Included are a sketch of a typical measurement setup, a block diagram of the measurement
system, specifications of the measurement system, an explanation of our measurement
strategy, and a description of typical measurement locations.
2.1 The Measurement Setup
The measurement system is self-contained and based around our LMSS van.
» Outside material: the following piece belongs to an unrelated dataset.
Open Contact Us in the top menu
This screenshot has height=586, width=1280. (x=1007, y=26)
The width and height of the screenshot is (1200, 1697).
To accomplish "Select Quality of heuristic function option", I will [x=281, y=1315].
The
mobility of this design allows us to measure at any location of our choice, as depicted ,in
Figure 1. Visible are (a) the van, (b) a transmitter tower which is mounted to the van and
which supports the transmitter amplifier and antenna, (c) an obstacle, such as a tree or
building, the effects of which on the propagation of the signal are to be determined, and (d)
the receiver antenna, which connects to the receiver and data acquisition equipment in the
van through a long cable.
TRANSMITTER
DATA
ACQUISITION
VAN
800...1800MHZ RANGE
10MHz SWEEP
10kHz RESOLUTION
RECEIVER
15...75m DISTANCE
Figure 1: A typical scenario of SSBS propagation measurements in a building.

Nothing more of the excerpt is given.